== Dataset extract

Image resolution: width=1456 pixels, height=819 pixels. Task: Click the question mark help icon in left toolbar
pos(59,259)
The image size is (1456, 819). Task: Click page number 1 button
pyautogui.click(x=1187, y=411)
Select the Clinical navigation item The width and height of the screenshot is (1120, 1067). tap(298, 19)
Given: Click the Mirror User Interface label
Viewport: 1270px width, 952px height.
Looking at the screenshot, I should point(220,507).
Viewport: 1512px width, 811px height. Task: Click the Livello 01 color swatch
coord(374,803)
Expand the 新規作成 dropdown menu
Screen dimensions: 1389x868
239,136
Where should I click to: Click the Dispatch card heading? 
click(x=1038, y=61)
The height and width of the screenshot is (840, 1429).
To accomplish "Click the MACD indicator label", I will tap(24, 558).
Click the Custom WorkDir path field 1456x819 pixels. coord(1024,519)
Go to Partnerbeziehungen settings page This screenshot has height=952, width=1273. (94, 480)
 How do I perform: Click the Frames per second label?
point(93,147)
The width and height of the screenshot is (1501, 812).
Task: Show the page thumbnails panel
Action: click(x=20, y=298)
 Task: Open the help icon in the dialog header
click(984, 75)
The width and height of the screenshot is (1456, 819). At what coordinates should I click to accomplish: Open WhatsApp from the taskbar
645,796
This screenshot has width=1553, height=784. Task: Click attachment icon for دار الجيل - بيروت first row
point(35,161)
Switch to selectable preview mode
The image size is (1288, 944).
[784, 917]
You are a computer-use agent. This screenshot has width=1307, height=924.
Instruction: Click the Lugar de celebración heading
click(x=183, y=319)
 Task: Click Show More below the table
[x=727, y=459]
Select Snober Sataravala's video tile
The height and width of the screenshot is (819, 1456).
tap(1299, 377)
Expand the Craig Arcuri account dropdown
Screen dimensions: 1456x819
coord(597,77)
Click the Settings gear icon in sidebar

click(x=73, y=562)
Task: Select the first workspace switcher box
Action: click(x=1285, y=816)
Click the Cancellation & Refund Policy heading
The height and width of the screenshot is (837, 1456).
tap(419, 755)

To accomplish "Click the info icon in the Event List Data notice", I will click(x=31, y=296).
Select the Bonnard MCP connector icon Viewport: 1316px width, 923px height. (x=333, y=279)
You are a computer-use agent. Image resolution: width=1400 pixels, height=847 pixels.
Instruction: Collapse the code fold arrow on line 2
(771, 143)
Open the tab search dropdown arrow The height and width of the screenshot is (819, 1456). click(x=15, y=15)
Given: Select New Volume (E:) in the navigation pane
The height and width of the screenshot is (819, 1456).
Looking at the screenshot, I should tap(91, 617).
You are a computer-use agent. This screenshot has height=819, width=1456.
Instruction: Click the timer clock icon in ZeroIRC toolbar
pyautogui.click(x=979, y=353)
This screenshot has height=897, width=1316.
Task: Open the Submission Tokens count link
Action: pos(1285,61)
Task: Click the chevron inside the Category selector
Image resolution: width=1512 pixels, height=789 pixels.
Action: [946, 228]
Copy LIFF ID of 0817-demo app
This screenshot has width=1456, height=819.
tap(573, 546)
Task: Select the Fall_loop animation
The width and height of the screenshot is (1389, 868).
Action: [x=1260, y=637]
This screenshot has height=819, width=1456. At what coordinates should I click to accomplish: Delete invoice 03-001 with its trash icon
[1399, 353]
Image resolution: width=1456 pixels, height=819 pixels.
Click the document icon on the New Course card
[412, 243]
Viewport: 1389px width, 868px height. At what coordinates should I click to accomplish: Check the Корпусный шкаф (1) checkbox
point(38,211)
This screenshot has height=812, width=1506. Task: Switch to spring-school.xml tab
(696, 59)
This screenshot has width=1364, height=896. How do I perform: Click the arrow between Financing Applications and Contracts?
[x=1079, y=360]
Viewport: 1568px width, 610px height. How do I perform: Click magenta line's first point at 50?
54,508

====

■ How to complete this task ■
Your task is to restate, word for word, the line with "Viewport: 1568px width, 610px" and all lines after it, ending with the last line of the data.

■ Exercise solution ■
Viewport: 1568px width, 610px height. How do I perform: Click magenta line's first point at 50?
54,508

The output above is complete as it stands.